Foto lama DesYana ciee
huh! #DesTaDefender nih!
“Yaelah, gitu doang. Lebay deh. Eh ngomong-ngomong kita belum makan, Ta.”
“Yaudah makan.”
“Dih! Dasar manusia es!” Gaby yang membawa sebungkus plastic berisi belanjaan mereka pergi meninggalkan Okta dengan sebal.
“Dih! Kak Gaby, tungguin Ota dong!” Oktapun menyusul Gaby.
Keduanya terus berjalan ke arah food court, namun tiba-tiba tangan Gaby ditahan Okta.
“Kenapa?”
Bukannya menjawab, Okta malah hanya diam. Membuat Gaby bingung. Gaby memperhatikan perlahan wajah Okta. ‘Kalau diem kaya gini, Okta keliatan keren juga.’ Pikir Gaby dalam hati. Jakun Oktapun menjadi sesuatu yang paling mencuri perhatiannya. ‘Gak kalah dari Beby. Yah, walau masih seksian punya Beby, sih.’


“Kak Gaby!”
“….” Gaby masih fokus ke jakun.
“Kak Gaby!”
“Ha-Hah? I-Iya??”
“Jangan makan disebelah situ, sebelah sana aja!”
“E-Eh? Kenapa emangnya?”
“Liat dong itu ada siapa!” Gaby melihat ada Ayana dan Desy yang sedang bercanda berdua di salah satu meja makan. Ahh.
“Yaudah deh. Bebas yang penting gw mau makan sekarang.”
Akhirnya setelah memesan makanan, mereka duduk di tempat yang agak jauh namun tetap dapat mengintip Desy dan Ayana. Tentu saja, Okta yang memilih tempat tersebut. Pandangan Okta terus tertuju pada Desy yang terlihat sedang menyupi Ayana es buah. Gaby hanya menggeleng melihat itu.
Akhirnya 10 menit kemudian pesanan keduanya datang. Tentu saja Okta memesan Es buah yang tampak begitu menyegarkan.
“Es mulu. Sakit gw gak mau tanggung jawab.”
“Siapa juga yang minta pertanggung jawaban Kak Gaby.”
“Ihh!”
Keduanya memulai makan mereka dengan begitu hening. Tidak ada suara. Apalagi, perhatian Okta tetap terfokus pada Desy dan Ayana yang saat ini sedang digoda (?) oleh beberapa orang yang sepertinya Fans JKT48. Akhirnya makanan utama milik Okta habis, diapun langsung menyambar es buahnya.

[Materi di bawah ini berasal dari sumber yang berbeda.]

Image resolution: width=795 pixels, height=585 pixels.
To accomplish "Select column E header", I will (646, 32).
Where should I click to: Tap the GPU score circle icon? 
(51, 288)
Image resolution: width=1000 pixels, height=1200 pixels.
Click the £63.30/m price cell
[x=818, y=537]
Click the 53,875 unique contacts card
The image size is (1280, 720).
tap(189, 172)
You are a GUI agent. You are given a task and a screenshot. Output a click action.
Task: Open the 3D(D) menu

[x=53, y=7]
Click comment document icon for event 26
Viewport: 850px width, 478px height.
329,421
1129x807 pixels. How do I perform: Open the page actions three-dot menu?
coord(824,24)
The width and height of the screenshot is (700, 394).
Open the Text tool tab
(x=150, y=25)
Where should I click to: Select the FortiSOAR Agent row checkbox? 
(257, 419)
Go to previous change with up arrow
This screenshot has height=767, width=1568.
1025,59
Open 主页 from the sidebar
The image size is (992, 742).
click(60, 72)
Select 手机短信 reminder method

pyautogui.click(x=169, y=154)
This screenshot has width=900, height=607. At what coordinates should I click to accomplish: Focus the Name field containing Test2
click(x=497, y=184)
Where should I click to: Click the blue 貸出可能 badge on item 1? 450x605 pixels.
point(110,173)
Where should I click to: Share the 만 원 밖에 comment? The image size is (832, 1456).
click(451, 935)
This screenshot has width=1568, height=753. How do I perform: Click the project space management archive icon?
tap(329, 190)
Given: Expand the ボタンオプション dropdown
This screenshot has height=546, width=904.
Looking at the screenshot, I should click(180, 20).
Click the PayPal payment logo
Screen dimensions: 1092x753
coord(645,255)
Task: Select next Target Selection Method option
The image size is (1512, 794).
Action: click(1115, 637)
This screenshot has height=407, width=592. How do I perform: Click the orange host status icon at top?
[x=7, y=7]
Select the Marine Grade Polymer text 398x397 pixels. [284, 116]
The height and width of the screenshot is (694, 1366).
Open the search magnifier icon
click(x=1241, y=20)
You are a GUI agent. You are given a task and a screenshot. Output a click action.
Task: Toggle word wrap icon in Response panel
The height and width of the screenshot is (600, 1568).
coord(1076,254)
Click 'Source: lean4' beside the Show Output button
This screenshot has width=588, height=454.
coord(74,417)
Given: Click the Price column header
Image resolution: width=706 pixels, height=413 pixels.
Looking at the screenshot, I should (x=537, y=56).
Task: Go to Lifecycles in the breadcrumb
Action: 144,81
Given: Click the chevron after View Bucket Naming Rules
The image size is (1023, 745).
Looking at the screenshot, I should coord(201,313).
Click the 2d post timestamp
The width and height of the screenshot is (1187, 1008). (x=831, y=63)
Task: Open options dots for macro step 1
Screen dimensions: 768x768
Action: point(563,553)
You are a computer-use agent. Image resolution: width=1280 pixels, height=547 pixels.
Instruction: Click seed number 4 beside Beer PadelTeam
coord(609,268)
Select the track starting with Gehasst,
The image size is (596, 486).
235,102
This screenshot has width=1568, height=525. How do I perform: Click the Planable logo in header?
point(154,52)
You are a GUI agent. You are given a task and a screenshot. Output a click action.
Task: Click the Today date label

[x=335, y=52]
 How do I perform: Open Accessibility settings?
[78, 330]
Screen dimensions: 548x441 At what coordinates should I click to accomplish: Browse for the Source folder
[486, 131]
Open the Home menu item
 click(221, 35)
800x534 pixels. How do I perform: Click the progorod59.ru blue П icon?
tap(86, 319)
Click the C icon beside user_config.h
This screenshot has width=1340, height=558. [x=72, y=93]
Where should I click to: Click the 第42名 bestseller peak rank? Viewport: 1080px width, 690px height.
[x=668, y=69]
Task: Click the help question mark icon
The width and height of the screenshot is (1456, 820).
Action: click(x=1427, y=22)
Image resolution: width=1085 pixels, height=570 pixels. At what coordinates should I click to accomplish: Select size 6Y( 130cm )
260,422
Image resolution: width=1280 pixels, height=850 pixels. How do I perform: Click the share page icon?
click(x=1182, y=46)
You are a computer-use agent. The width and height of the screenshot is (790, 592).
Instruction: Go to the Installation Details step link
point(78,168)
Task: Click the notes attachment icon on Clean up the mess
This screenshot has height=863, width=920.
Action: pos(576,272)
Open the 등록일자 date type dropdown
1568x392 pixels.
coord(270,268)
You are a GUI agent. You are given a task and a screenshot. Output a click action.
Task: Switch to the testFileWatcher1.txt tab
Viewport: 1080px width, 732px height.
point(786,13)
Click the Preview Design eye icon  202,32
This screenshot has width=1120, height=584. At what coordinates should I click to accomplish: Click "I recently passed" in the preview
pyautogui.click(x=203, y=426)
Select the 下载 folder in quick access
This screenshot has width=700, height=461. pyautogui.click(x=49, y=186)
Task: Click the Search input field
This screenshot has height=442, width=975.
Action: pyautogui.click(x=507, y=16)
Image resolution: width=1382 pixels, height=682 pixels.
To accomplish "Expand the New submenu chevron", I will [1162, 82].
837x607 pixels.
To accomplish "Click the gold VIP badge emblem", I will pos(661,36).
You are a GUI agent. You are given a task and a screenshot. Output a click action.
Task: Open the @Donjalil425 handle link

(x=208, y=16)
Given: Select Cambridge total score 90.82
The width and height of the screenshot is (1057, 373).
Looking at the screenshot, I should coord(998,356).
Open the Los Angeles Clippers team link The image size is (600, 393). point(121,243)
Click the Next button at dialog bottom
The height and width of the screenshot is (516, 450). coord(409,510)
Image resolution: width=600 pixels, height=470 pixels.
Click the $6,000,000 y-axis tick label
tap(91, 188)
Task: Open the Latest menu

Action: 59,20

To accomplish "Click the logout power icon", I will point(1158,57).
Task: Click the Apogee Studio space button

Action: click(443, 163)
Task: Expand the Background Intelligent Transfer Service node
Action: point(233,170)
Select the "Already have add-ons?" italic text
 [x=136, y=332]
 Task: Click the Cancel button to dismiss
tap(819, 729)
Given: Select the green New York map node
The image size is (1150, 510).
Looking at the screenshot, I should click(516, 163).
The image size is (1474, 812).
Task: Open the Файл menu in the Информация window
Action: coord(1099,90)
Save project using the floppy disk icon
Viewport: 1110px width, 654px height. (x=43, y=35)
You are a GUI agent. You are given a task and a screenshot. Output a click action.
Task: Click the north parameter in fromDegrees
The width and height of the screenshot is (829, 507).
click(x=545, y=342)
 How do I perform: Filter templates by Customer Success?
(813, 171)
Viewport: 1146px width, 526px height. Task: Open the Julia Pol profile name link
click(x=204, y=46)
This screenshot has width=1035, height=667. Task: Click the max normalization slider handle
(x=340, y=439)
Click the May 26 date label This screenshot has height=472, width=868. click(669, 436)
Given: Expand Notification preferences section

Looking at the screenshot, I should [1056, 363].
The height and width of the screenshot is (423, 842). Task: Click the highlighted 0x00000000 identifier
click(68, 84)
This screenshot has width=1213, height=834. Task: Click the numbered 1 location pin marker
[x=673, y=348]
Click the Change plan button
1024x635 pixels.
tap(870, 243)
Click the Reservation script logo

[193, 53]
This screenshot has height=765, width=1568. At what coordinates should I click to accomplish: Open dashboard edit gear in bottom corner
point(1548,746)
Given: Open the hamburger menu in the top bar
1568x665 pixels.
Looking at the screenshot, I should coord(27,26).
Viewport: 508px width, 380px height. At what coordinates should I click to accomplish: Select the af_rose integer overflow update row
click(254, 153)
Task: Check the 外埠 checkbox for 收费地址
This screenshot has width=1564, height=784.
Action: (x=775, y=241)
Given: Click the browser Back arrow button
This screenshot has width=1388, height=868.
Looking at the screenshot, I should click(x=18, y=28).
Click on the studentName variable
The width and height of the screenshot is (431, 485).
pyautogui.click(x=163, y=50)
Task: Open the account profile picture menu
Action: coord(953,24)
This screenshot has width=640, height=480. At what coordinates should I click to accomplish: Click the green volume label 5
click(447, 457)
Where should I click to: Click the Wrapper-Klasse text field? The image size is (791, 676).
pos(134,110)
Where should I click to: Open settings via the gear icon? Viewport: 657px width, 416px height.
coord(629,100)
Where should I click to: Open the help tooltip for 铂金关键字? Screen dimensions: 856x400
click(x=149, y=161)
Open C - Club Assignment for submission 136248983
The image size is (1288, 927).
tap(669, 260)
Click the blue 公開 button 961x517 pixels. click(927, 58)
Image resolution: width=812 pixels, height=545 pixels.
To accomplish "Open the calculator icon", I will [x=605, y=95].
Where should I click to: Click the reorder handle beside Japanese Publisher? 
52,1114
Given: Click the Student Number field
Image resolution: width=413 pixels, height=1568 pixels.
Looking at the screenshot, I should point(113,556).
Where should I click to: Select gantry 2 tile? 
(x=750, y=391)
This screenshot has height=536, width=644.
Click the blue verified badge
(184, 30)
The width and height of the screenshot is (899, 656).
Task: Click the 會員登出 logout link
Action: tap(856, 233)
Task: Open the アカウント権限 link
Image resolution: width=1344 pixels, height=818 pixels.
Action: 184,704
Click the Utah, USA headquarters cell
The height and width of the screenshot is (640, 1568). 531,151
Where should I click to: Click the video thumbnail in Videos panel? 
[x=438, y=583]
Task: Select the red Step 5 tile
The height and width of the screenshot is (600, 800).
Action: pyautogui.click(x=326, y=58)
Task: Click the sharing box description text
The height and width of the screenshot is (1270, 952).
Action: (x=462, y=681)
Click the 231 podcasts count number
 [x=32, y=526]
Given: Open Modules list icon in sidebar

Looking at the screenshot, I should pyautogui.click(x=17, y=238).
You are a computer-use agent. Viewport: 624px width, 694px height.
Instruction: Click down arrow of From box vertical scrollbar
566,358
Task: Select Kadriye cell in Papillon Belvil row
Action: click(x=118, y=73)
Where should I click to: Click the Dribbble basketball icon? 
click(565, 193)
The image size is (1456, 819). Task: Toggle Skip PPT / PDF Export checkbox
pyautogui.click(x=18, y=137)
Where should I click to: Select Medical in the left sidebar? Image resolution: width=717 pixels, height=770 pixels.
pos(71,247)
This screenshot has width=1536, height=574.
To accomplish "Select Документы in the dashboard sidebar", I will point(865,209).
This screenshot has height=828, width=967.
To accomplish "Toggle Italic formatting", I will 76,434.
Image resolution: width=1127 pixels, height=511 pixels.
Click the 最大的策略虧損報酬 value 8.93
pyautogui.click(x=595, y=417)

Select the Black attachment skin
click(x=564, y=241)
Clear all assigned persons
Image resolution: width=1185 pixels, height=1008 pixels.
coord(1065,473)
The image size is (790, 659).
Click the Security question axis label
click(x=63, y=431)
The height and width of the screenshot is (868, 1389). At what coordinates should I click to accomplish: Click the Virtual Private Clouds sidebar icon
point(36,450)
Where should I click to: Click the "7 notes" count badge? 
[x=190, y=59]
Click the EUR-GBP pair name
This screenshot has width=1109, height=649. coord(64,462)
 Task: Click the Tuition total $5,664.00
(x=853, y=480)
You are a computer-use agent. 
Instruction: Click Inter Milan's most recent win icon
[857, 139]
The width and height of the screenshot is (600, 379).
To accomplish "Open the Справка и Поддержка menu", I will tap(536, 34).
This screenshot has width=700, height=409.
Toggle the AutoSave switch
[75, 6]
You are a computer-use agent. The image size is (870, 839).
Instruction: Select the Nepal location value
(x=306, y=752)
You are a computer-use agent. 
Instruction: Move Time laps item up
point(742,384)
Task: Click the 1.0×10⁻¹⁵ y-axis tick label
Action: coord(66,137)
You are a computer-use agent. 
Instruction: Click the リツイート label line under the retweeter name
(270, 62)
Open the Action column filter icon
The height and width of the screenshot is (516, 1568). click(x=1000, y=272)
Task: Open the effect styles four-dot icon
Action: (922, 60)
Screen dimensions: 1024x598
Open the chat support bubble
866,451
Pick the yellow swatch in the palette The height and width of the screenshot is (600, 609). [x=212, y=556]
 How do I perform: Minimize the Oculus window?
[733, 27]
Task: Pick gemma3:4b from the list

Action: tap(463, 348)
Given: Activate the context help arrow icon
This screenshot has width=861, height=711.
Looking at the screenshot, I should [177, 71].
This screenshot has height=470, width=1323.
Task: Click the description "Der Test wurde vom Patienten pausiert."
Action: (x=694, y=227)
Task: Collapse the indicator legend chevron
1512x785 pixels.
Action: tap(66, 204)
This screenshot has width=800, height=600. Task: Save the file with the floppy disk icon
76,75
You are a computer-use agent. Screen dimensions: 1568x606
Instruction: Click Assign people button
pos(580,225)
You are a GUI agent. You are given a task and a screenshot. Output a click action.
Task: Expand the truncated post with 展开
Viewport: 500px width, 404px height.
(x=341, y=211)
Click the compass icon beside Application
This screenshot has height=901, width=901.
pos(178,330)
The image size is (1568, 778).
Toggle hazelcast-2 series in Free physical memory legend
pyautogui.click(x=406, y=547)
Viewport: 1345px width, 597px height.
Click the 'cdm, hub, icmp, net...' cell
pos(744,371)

“Santai aja kali, Ta. Gak bakal gw ambil. Lagian lu makan es mulu gak apa-apa emang?”
“Gak apa-apa. Lagian Ota tuh lagi kepanasan.”
“Panas apanya di dalem Mall? Panas karena cemburu, ya~”
Okta tidak menanggapi ledekan Gaby. Hening kembali menyelimuti, keduanya fokus pada Gadget mereka masing-masing sampai Okta membuka suara.
“Kayaknya abis ini Kak Gaby juga kepanasan deh.”
“Hah? Maksud lo?”
“Cek twitter coba.”
“Emang ada apaan?”
“Cek aja, paling mentionnya rame sama anak BeShanan sama yang suka jodoh-jodohin gitu.”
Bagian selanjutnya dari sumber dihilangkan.